# Assigned task
Quote the passage below about enduring a job one hates in full, word for word.

# Text passage
Have you ever dug your toes into the clumpy sand on the beach during, or right after a rainstorm? Or possibly tiptoed through the manicured grass of your backyard after an unexpected shower? Those feelings of freedom and vibrancy come from an uninhibited joy for life and the good things it has to offer. I know, because I have been fortunate enough to experience both of those very things, but sadly that is not the story I’m about to share.
There is a completely different experience that comes with being barefoot in the rain that is far less obscure. I never even knew it existed either, or what could possibly push someone to such rash, senseless behavior. Then it happened to me. It resulted from the direct opposite forces of freedom and vibrancy, a struggle brought about by the prolonged misery of a job that sucks the physical and mental life from your very being; a career vampire. I’ve recently dedicated a lot of time to understanding what would make someone suffer through a job they absolutely abhor. Believe it or not, there are several factors that can lead to this masochistic behavior, most of which lay outside the realm of the conscious awareness of those afflicted.
Sadly, I do not fit into the consciously unaware category, not so much even the unconsciously aware. Maybe there is truth to the statement “ignorance is bliss.” I know part of me wishes I was ignorant to the unintended and unavoidable side effects that come along with suffering silently through an existence that’s sole benefit is a fleeting euphoria. Much the way an alcoholic relishes their next drink to regain that lost buzz, or a drug addict dreams of their next dance with Mr. Brownstone, consequences be damned for both, does the unfulfilled worker show up day after day for a paycheck at the expense of their overall physical health and mental well being.
Despite what many of us may have been deluded into believing about going to college and getting a good job, there is so much more that has been left unspoken. What is a good job defined as? Why am I going to college? We are, and should remain masters of our own lives and destinies. No one knows what is best for anyone else, and to offer blind guidance is tantamount to nothing more than misrepresentation and propaganda.

# Source data

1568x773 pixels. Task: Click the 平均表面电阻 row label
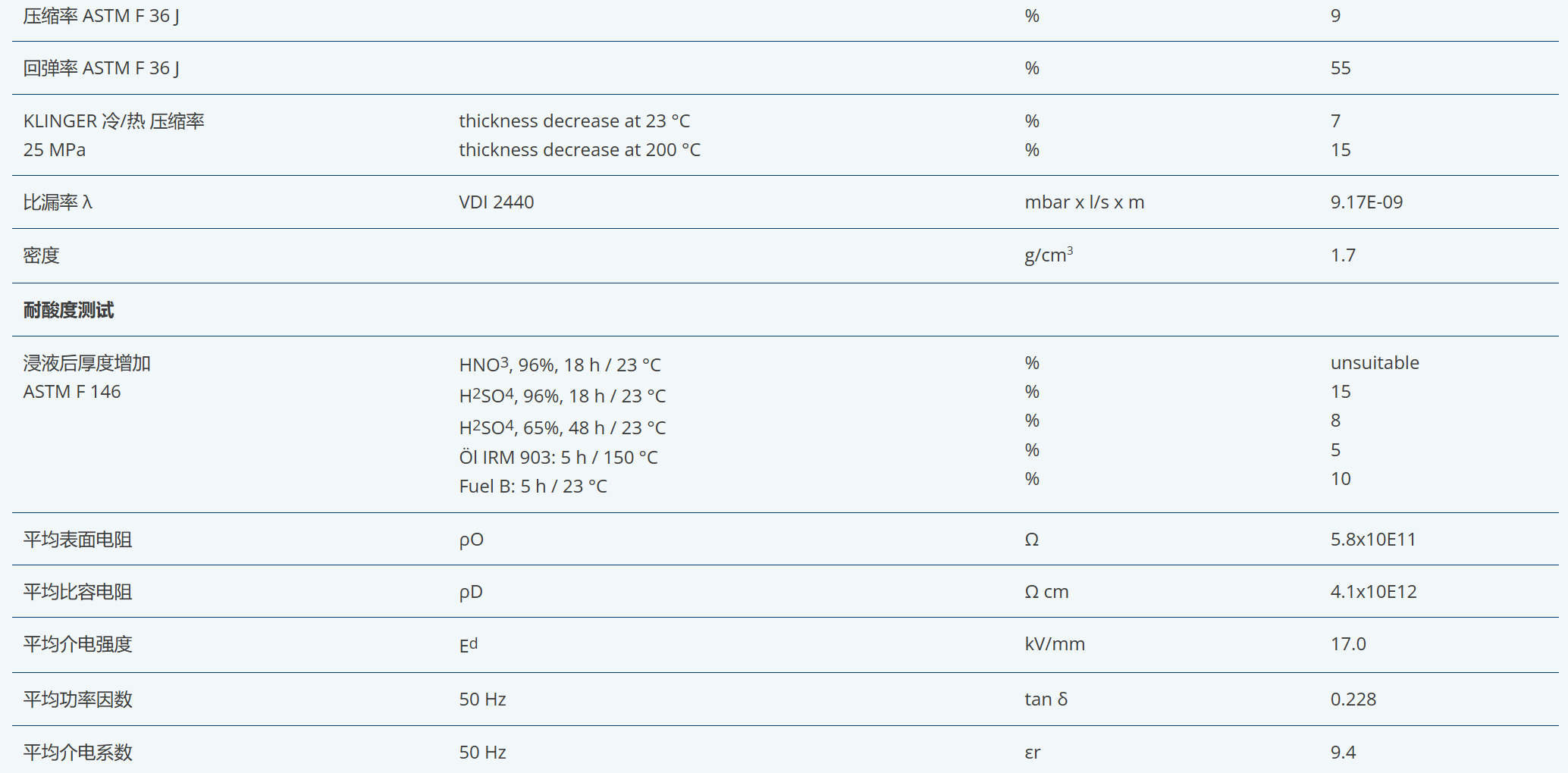pyautogui.click(x=77, y=540)
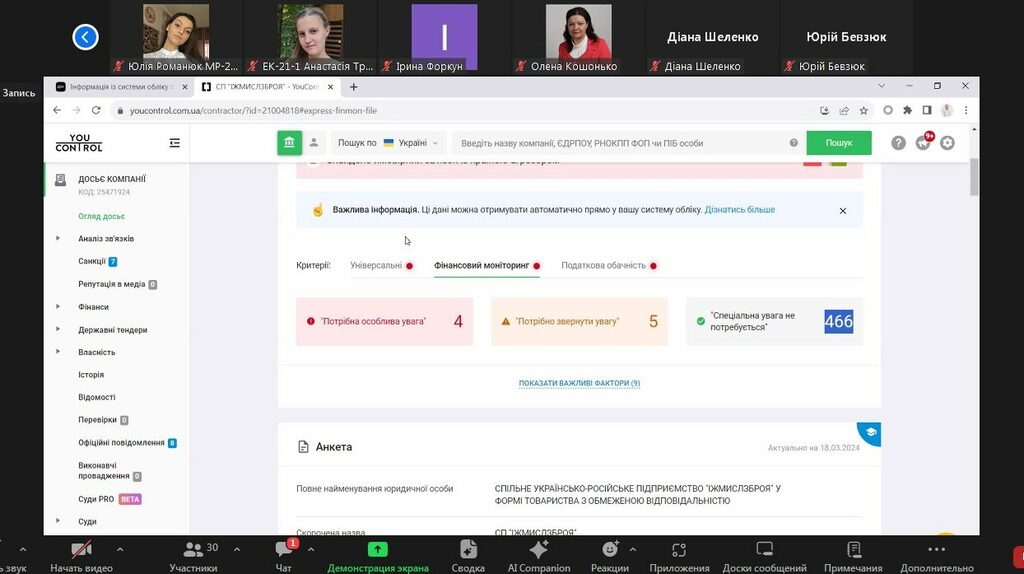The image size is (1024, 574).
Task: Open Zoom Reactions icon
Action: (609, 551)
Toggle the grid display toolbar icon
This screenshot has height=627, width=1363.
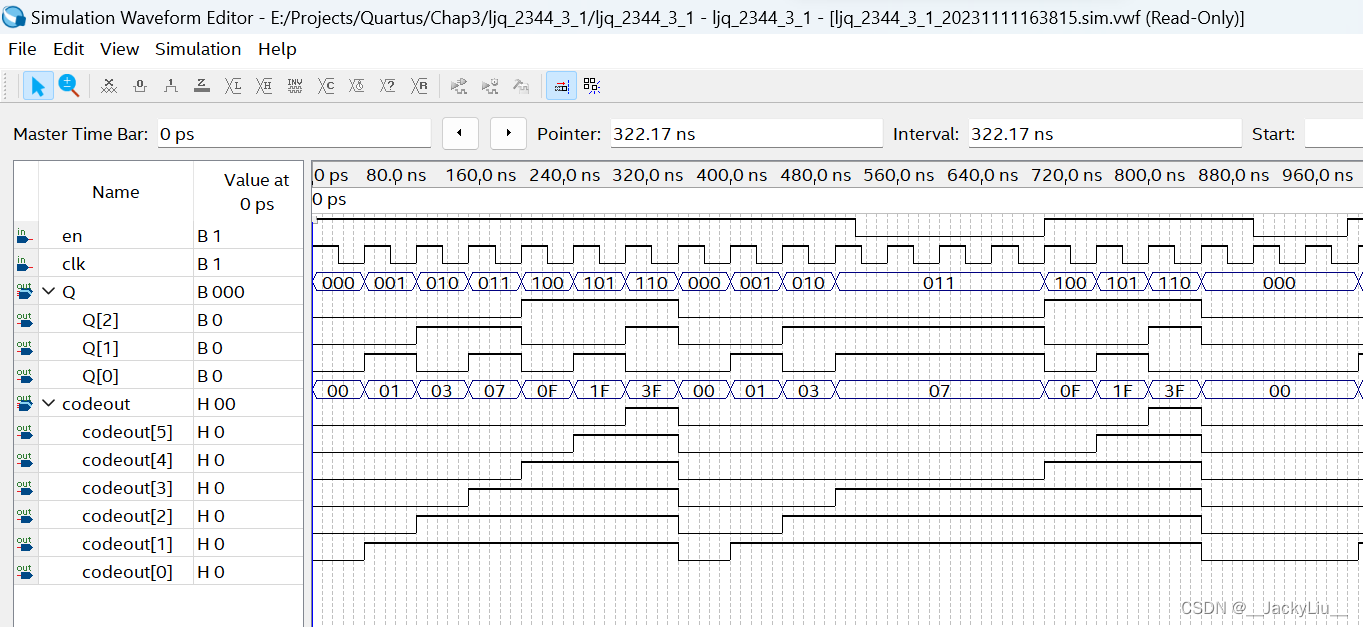[591, 86]
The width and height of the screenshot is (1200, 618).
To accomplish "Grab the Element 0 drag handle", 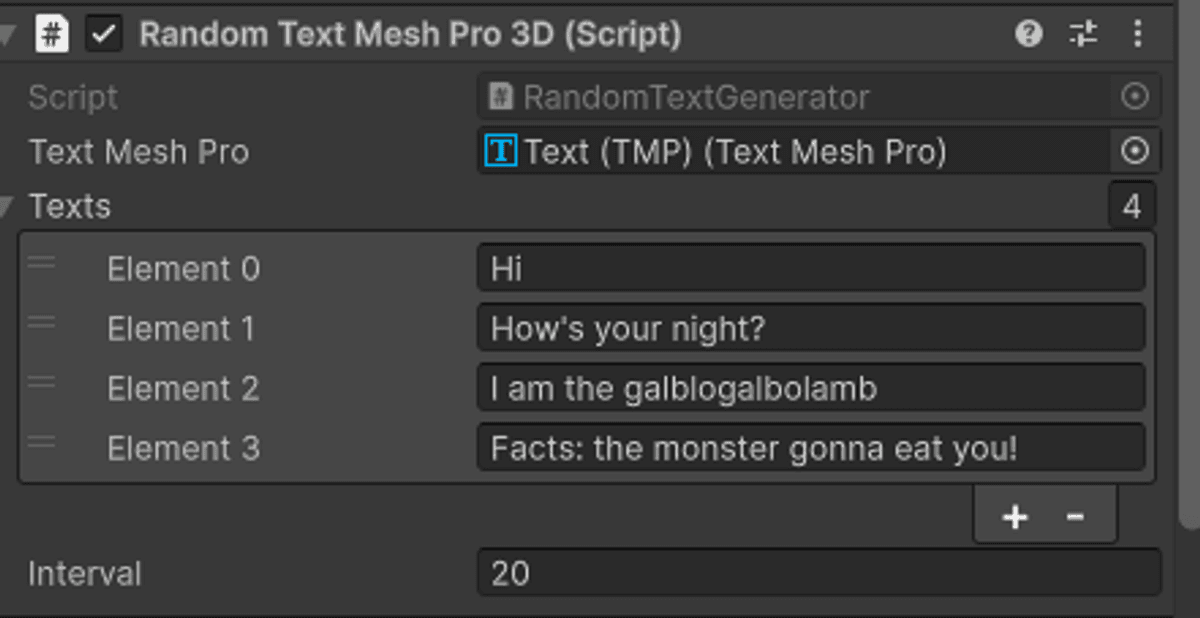I will [42, 264].
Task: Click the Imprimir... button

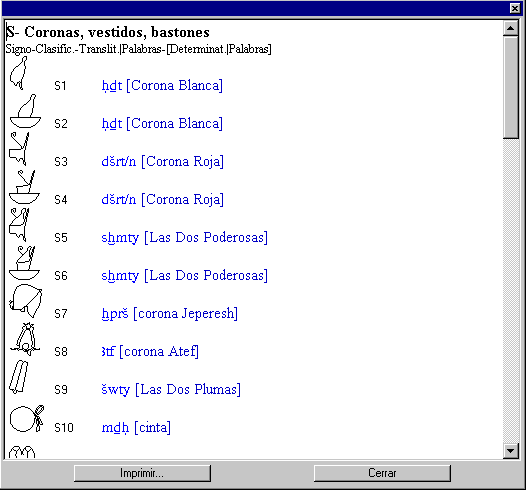Action: (142, 473)
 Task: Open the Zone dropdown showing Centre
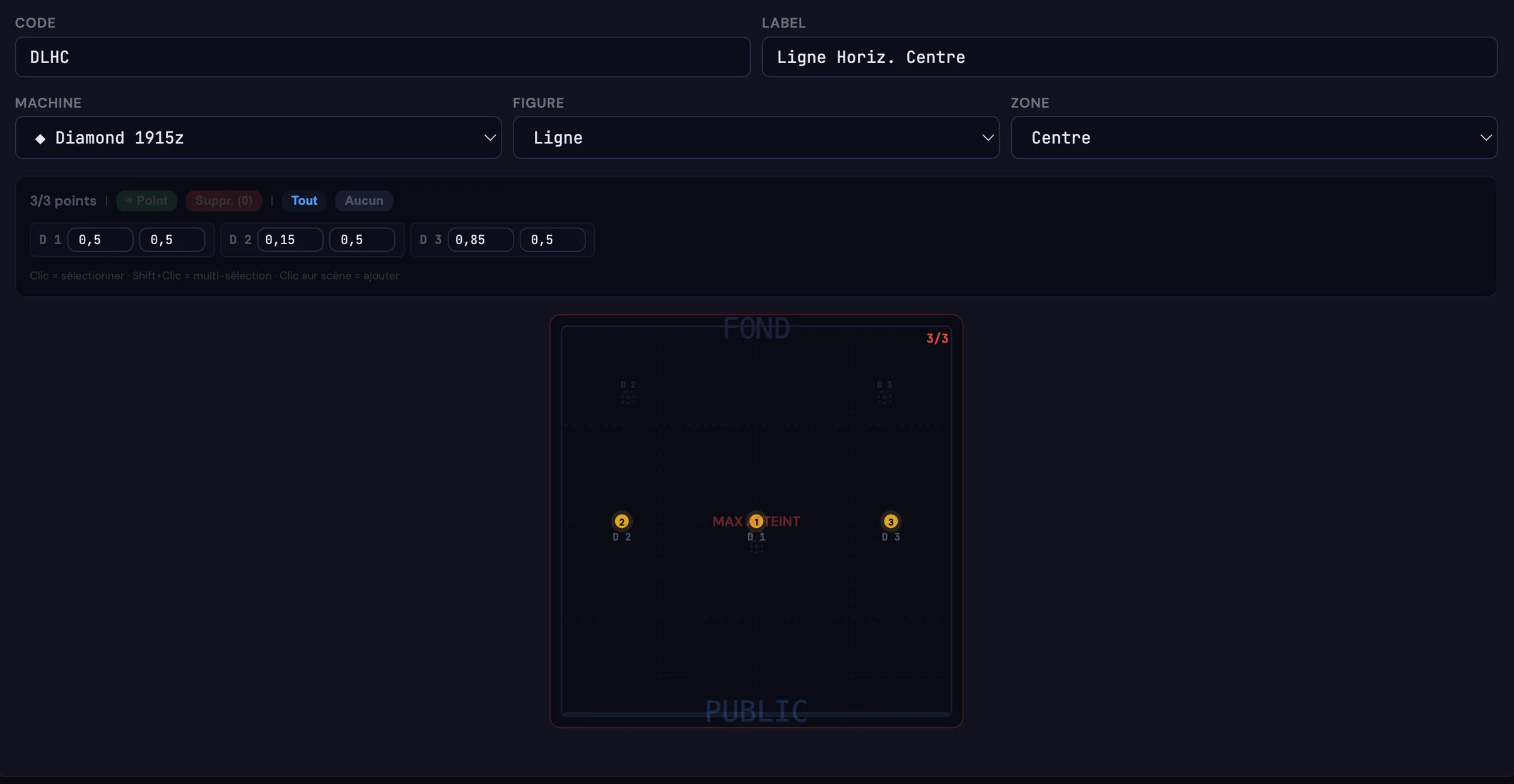tap(1253, 137)
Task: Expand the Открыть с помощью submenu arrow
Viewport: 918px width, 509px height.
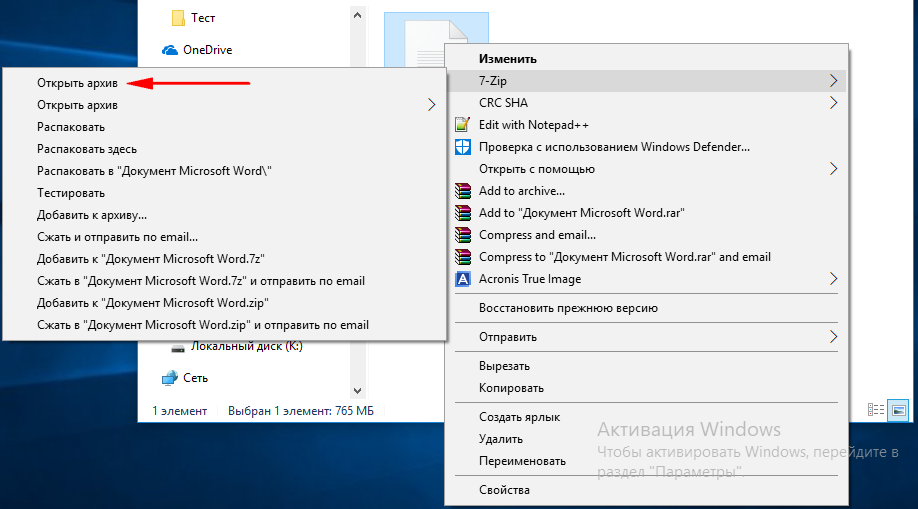Action: tap(834, 169)
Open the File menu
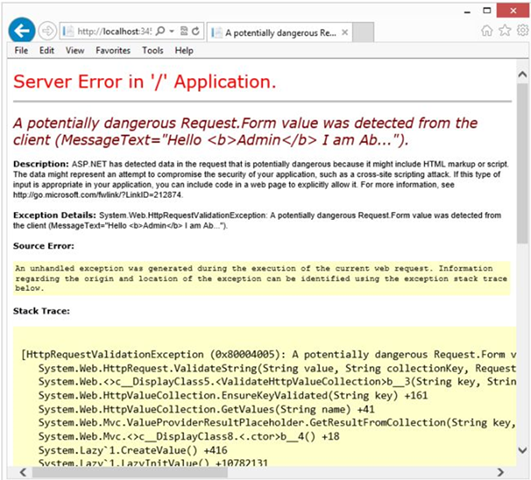The height and width of the screenshot is (480, 531). [21, 50]
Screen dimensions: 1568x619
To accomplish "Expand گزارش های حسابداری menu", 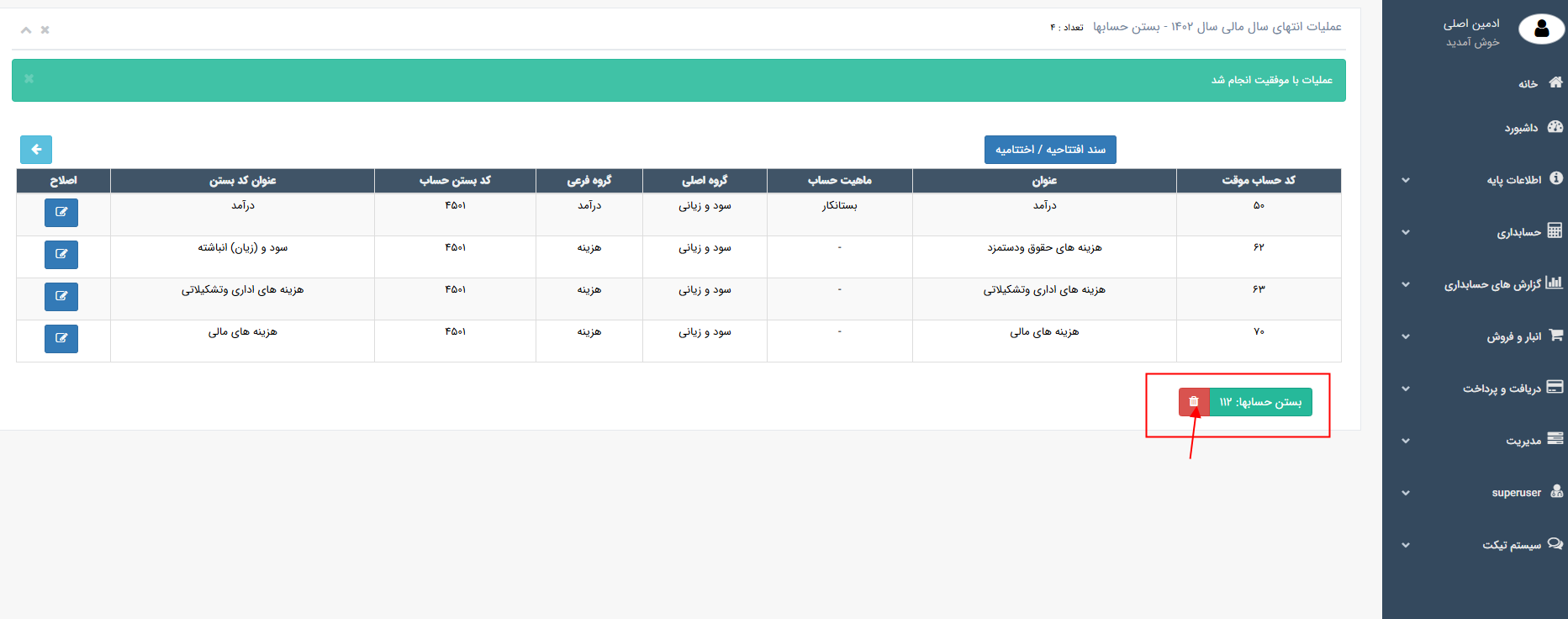I will click(1492, 284).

# Worked solution
Have you ever dug your toes into the clumpy sand on the beach during, or right after a rainstorm? Or possibly tiptoed through the manicured grass of your backyard after an unexpected shower? Those feelings of freedom and vibrancy come from an uninhibited joy for life and the good things it has to offer. I know, because I have been fortunate enough to experience both of those very things, but sadly that is not the story I’m about to share.
There is a completely different experience that comes with being barefoot in the rain that is far less obscure. I never even knew it existed either, or what could possibly push someone to such rash, senseless behavior. Then it happened to me. It resulted from the direct opposite forces of freedom and vibrancy, a struggle brought about by the prolonged misery of a job that sucks the physical and mental life from your very being; a career vampire. I’ve recently dedicated a lot of time to understanding what would make someone suffer through a job they absolutely abhor. Believe it or not, there are several factors that can lead to this masochistic behavior, most of which lay outside the realm of the conscious awareness of those afflicted.
Sadly, I do not fit into the consciously unaware category, not so much even the unconsciously aware. Maybe there is truth to the statement “ignorance is bliss.” I know part of me wishes I was ignorant to the unintended and unavoidable side effects that come along with suffering silently through an existence that’s sole benefit is a fleeting euphoria. Much the way an alcoholic relishes their next drink to regain that lost buzz, or a drug addict dreams of their next dance with Mr. Brownstone, consequences be damned for both, does the unfulfilled worker show up day after day for a paycheck at the expense of their overall physical health and mental well being.
Despite what many of us may have been deluded into believing about going to college and getting a good job, there is so much more that has been left unspoken. What is a good job defined as? Why am I going to college? We are, and should remain masters of our own lives and destinies. No one knows what is best for anyone else, and to offer blind guidance is tantamount to nothing more than misrepresentation and propaganda.